With images removed, return the whole listing exactly as written.
── Data supplied ──
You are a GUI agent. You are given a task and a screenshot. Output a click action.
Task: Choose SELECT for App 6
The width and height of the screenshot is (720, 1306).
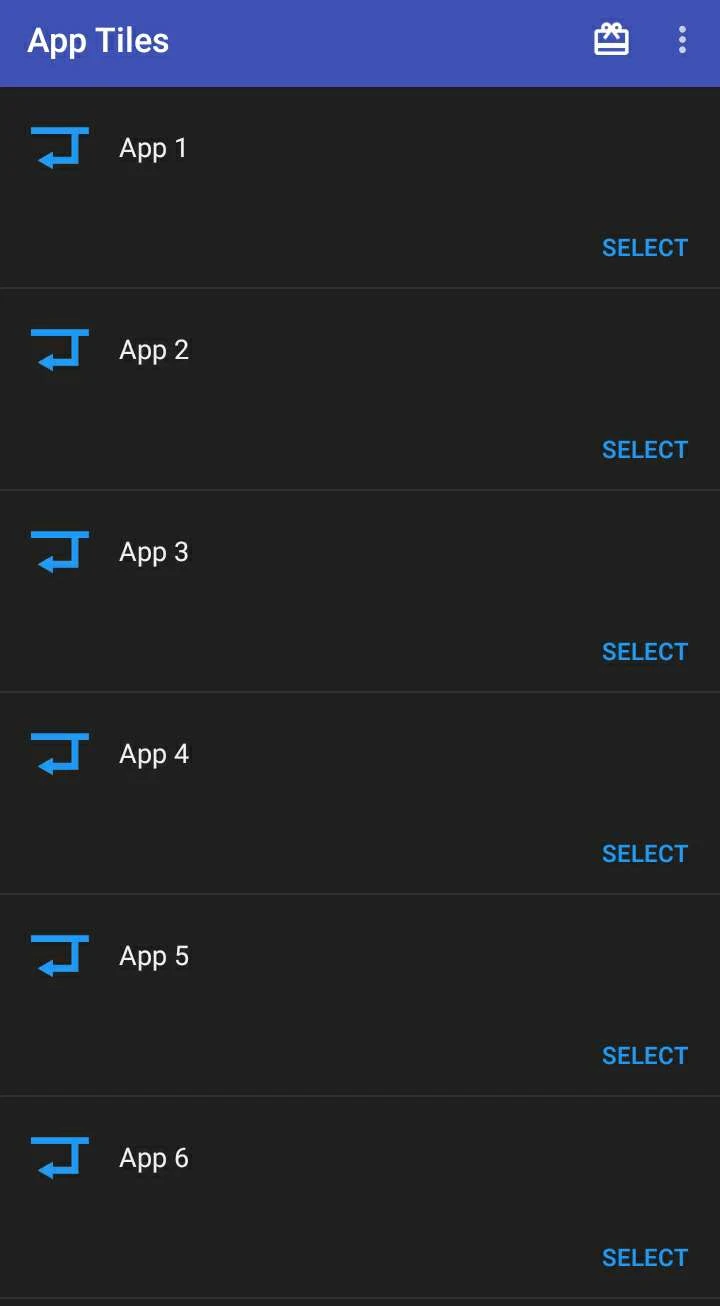[645, 1258]
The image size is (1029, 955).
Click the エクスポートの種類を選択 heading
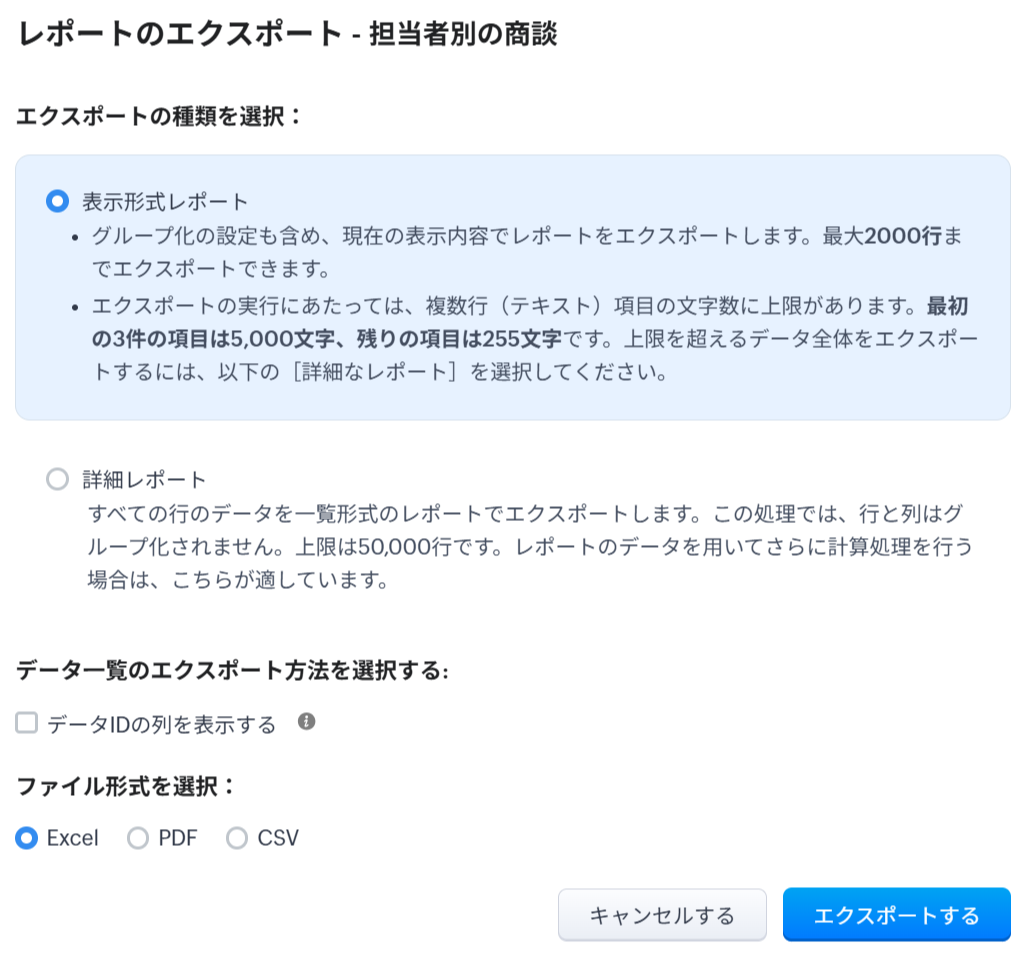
───
# Exercise result
You are a GUI agent. You are given a task and a screenshot. Output a click action.
Task: Choose SELECT for App 6
The width and height of the screenshot is (720, 1306).
[645, 1258]
The image size is (1029, 955).
Click the エクスポートの種類を選択 heading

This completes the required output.